Role of the IL-23/IL-17 Pathway in Rheumatic Diseases: An Overview

Claudia Schinocca  1 Chiara Rizzo  1 Serena Fasano  2 Giulia Grasso  1 Lidia La Barbera  1 Francesco Ciccia  2 Giuliana Guggino  1
Affiliations
Review

Role of the IL-23/IL-17 Pathway in Rheumatic Diseases: An Overview

Claudia Schinocca et al. Front Immunol. .

Abstract

Interleukin-23 (IL-23) is a pro-inflammatory cytokine composed of two subunits, IL-23A (p19) and IL-12/23B (p40), the latter shared with Interleukin-12 (IL-12). IL-23 is mainly produced by macrophages and dendritic cells, in response to exogenous or endogenous signals, and drives the differentiation and activation of T helper 17 (Th17) cells with subsequent production of IL-17A, IL-17F, IL-6, IL-22, and tumor necrosis factor α (TNF-α). Although IL-23 plays a pivotal role in the protective immune response to bacterial and fungal infections, its dysregulation has been shown to exacerbate chronic immune-mediated inflammation. Well-established experimental data support the concept that IL-23/IL-17 axis activation contributes to the development of several inflammatory diseases, such as PsA, Psoriasis, Psoriatic Arthritis; AS, Ankylosing Spondylitis; IBD, Inflammatory Bowel Disease; RA, Rheumatoid Arthritis; SS, Sjogren Syndrome; MS, Multiple Sclerosis.
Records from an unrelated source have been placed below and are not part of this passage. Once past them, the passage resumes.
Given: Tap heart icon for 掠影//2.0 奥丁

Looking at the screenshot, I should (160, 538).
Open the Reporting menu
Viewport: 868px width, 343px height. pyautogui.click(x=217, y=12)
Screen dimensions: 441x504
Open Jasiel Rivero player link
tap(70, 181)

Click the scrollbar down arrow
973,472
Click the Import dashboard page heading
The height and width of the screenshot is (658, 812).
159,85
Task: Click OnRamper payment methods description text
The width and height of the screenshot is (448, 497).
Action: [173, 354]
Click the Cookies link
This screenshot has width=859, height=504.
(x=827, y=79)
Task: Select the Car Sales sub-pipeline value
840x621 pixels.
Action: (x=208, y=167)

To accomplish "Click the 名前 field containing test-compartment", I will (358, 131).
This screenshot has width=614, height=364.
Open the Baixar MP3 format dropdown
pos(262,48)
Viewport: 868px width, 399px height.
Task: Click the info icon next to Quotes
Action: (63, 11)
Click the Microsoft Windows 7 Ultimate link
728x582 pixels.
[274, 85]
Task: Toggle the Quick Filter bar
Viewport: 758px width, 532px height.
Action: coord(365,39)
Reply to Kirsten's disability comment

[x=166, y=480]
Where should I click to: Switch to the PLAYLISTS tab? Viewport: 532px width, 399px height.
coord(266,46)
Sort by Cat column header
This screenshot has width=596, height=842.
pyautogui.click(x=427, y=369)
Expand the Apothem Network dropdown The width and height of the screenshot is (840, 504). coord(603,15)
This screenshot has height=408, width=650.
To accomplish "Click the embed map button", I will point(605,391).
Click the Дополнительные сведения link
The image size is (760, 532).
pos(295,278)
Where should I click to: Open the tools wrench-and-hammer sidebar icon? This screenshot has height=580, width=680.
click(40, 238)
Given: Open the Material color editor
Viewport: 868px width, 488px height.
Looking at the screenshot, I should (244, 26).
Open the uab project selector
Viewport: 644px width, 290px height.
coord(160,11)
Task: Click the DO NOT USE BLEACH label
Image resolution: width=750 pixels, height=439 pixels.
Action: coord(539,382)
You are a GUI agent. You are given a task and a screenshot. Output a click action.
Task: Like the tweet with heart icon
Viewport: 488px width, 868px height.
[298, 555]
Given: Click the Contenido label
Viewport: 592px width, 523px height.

As a result, emerging clinical studies have focused on the blockade of this pathogenic axis as a promising therapeutic target in several autoimmune disorders; nevertheless, a greater understanding of its contribution still requires further investigation. This review aims to elucidate the most recent studies and literature data on the pathogenetic role of IL-23 and Th17 cells in inflammatory rheumatic diseases.

Keywords: IL-17; IL-23; IL-23/IL-17 axis; autoimmune diseases; inflammatory diseases.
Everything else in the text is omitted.